Task instructions: From the data below, return each line in which the string "Mercado" is found.

Extracted data entries:

========================================

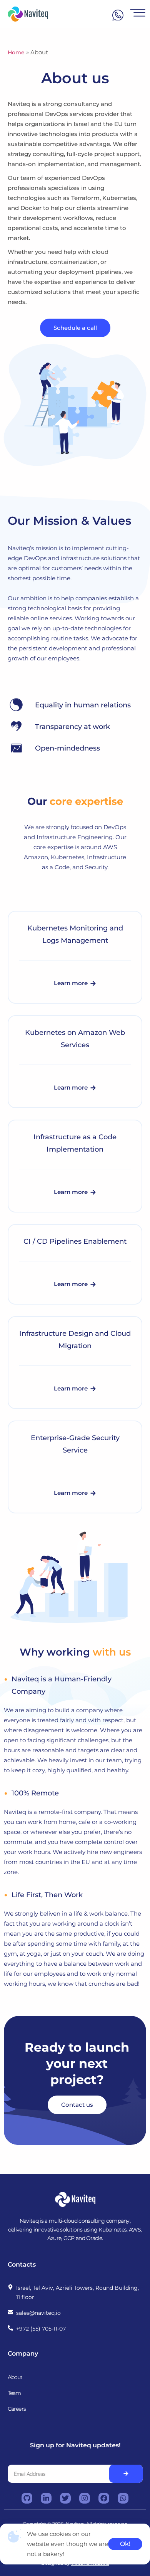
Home (16, 52)
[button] (75, 983)
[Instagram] (84, 2498)
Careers (17, 2408)
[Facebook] (103, 2498)
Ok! (125, 2543)
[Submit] (126, 2474)
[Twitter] (65, 2498)
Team (14, 2393)
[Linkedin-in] (46, 2498)
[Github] (27, 2498)
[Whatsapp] (123, 2498)
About (15, 2377)
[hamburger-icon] (134, 14)
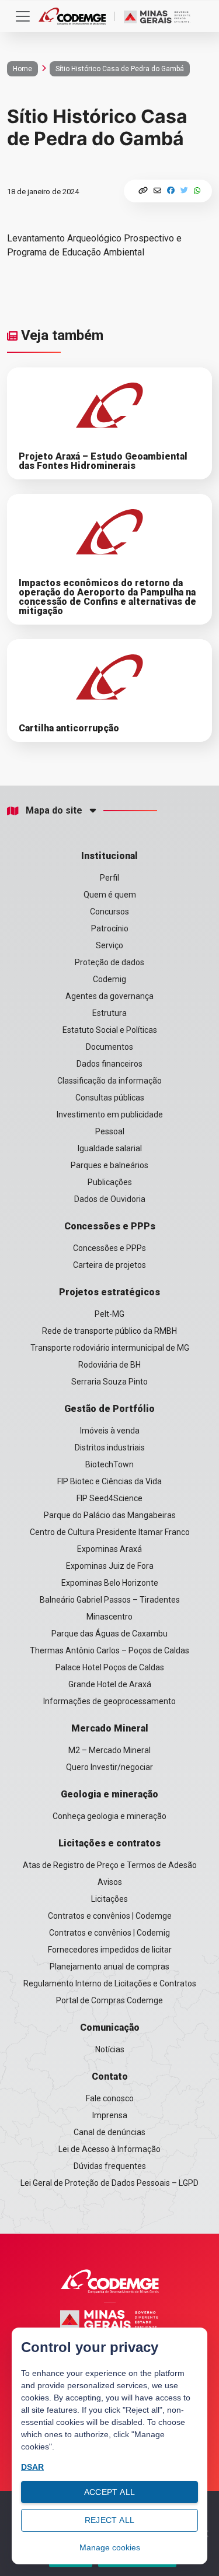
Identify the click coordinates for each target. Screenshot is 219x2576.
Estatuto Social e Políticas (109, 1030)
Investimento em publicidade (110, 1114)
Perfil (109, 878)
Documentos (109, 1047)
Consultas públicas (109, 1098)
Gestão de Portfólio (109, 1408)
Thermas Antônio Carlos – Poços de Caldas (109, 1650)
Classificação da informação (109, 1081)
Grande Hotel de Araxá (109, 1684)
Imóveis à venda (110, 1431)
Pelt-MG (109, 1314)
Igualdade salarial (110, 1148)
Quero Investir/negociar (109, 1767)
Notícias (109, 2049)
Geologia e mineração (109, 1794)
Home (22, 69)
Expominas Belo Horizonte (109, 1583)
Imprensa (109, 2115)
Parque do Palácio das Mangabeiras (110, 1515)
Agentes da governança (109, 996)
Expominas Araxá (109, 1549)
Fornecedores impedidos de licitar (110, 1950)
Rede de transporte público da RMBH (109, 1331)
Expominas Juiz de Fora (110, 1566)
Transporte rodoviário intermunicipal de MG (109, 1348)
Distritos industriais (110, 1447)
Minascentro (109, 1617)
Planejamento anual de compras (109, 1966)
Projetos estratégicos (109, 1292)
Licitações (109, 1899)
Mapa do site (54, 810)
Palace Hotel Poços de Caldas (109, 1667)
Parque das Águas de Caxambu (109, 1633)
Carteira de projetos (109, 1265)
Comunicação (110, 2027)
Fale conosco (110, 2098)
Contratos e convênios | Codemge (110, 1916)
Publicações (110, 1182)
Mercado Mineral (109, 1728)
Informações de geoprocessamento (109, 1701)
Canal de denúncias (109, 2132)
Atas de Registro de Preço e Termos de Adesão (110, 1865)
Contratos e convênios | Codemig (109, 1933)
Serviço (109, 945)
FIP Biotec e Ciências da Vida (109, 1481)
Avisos (110, 1882)
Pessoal (109, 1131)
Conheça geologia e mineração (109, 1816)
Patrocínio (109, 928)
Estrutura (109, 1013)
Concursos (109, 911)
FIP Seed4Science (109, 1498)
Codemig (109, 979)
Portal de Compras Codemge (109, 2000)
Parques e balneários (109, 1165)
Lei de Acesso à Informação (109, 2149)
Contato (110, 2076)
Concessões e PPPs (109, 1226)
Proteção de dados (109, 962)
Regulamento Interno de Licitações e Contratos (109, 1983)
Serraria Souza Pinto (109, 1382)
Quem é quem (110, 895)
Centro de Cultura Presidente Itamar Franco (110, 1532)
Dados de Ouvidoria (109, 1199)
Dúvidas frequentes (110, 2166)
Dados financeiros (109, 1064)
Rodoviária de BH (109, 1365)
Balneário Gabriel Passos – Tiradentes (110, 1600)
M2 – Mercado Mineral (109, 1750)
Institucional (109, 855)
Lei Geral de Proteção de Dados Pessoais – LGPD (109, 2183)
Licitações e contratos (109, 1843)
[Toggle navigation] (23, 16)
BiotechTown (109, 1464)
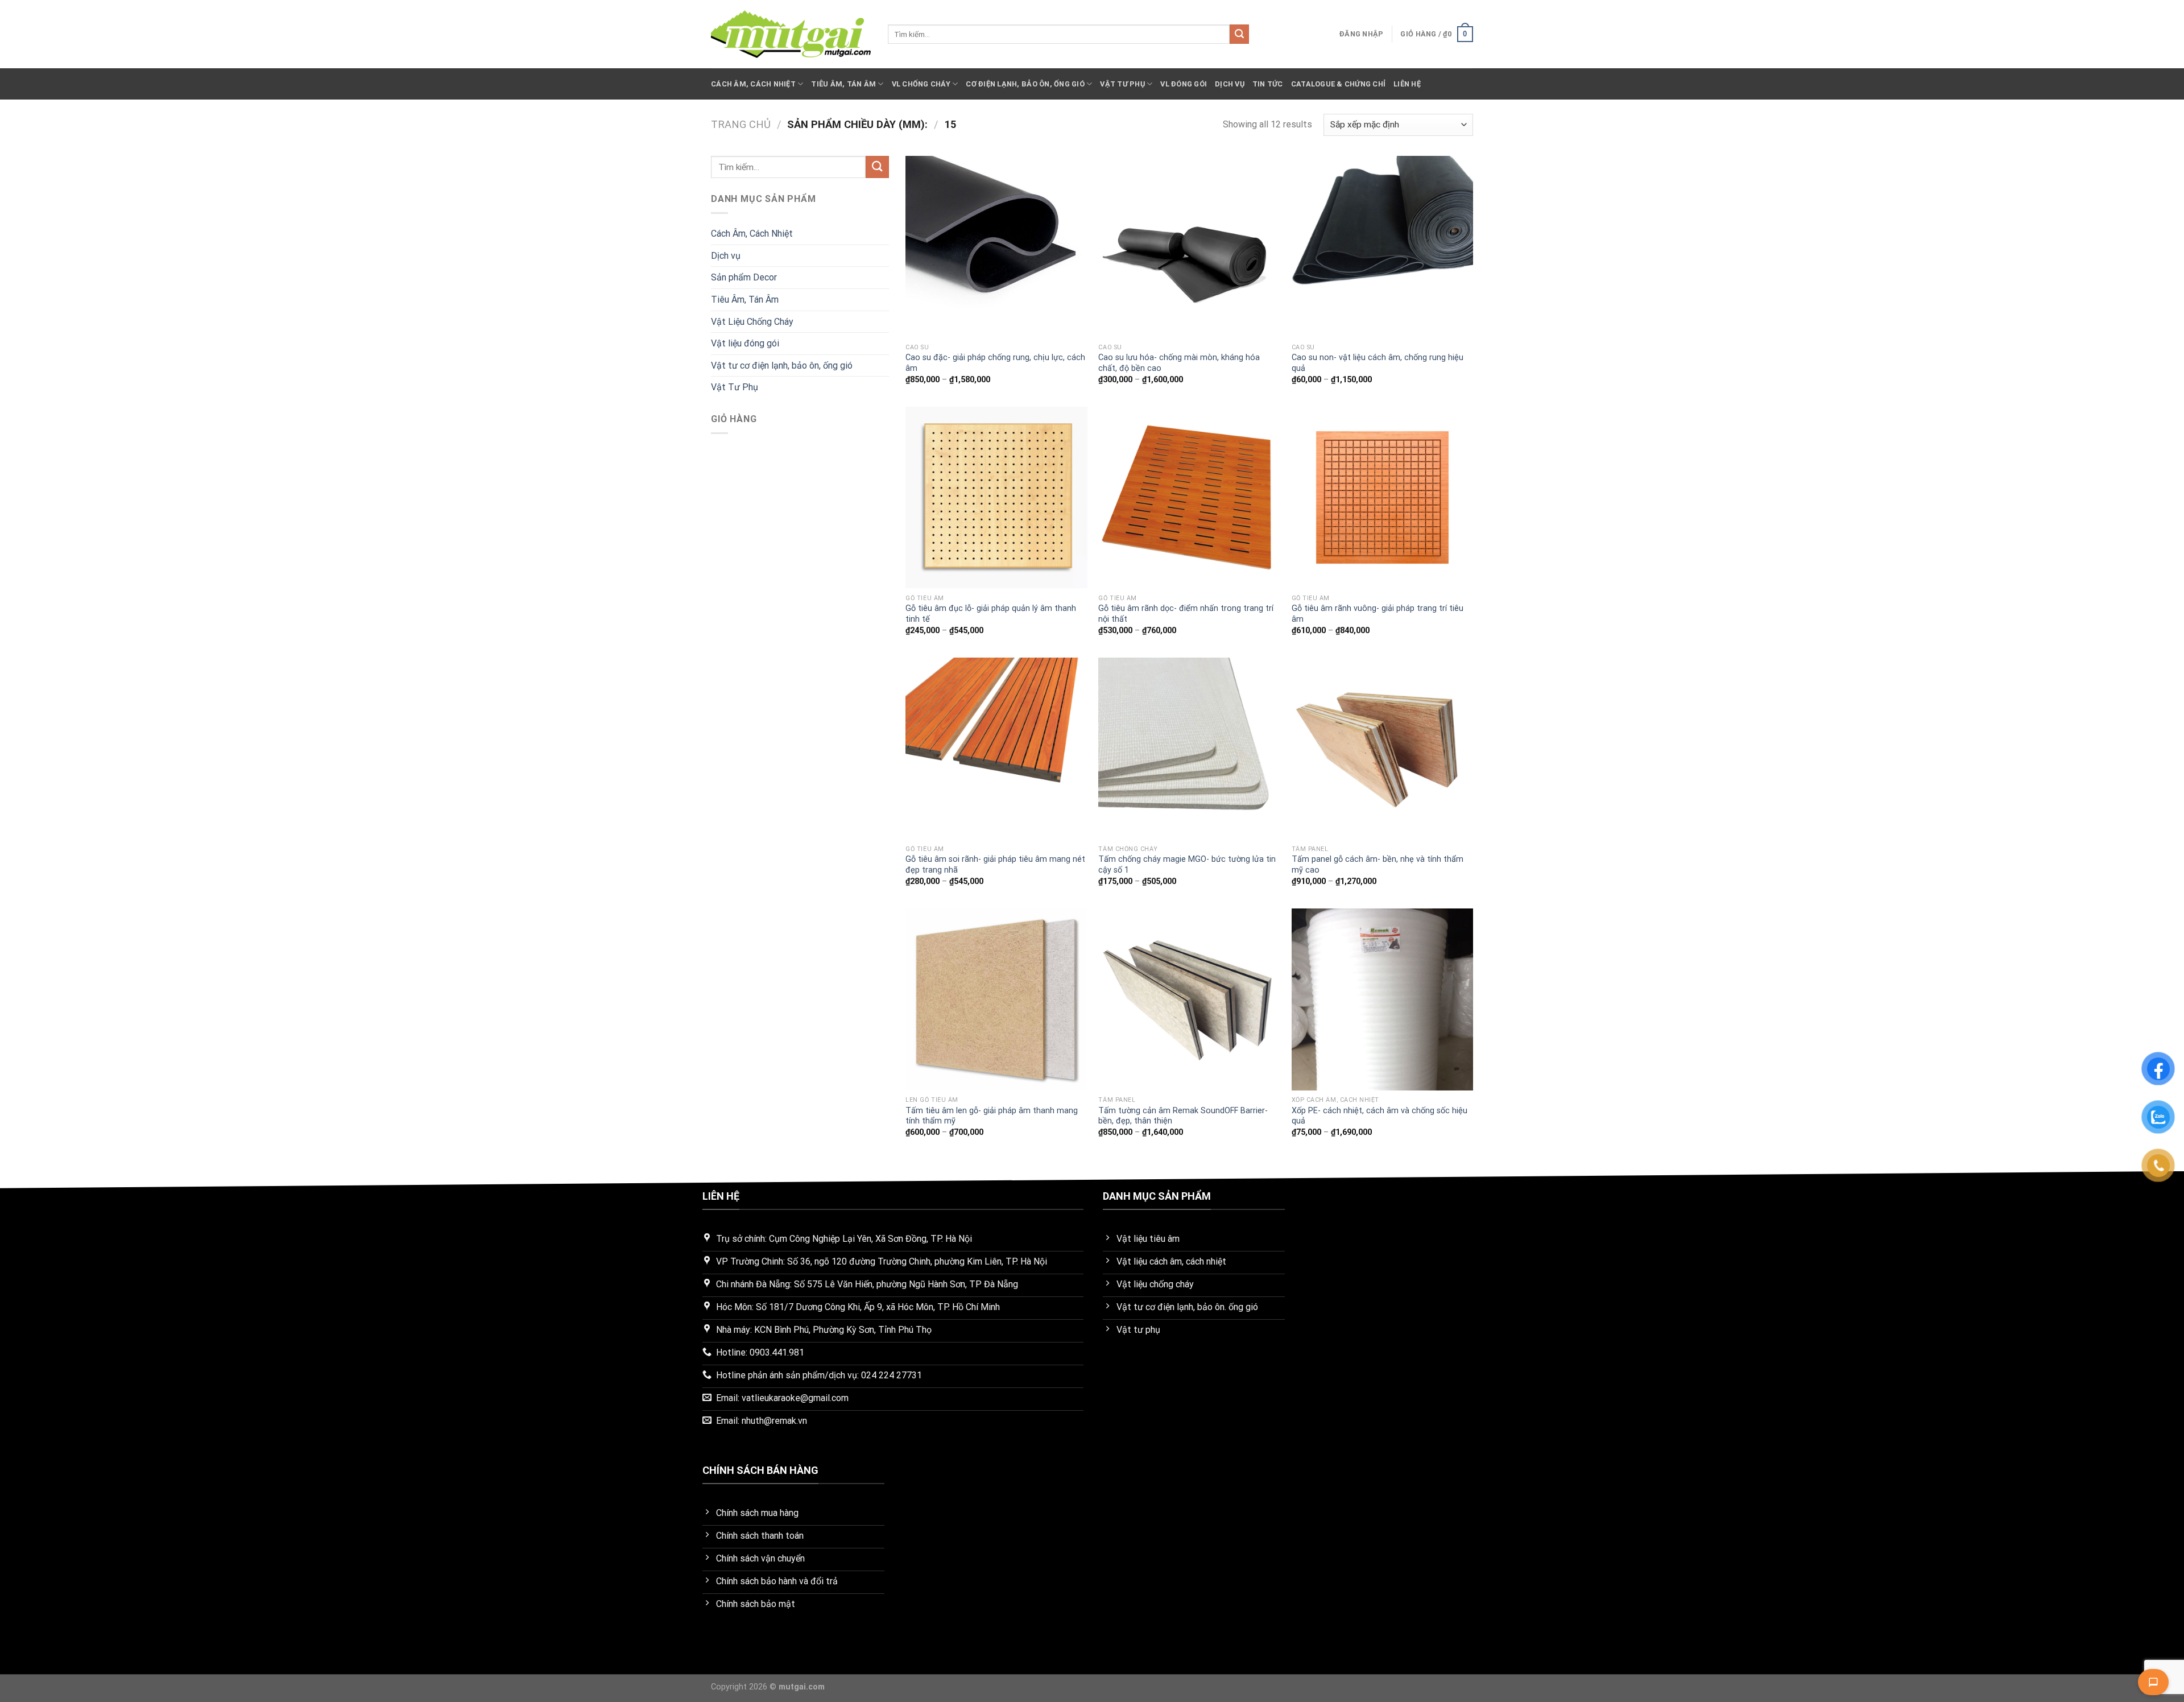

========================================

Problem solution:
Mercado Mineral (109, 1728)
M2 – Mercado Mineral (109, 1750)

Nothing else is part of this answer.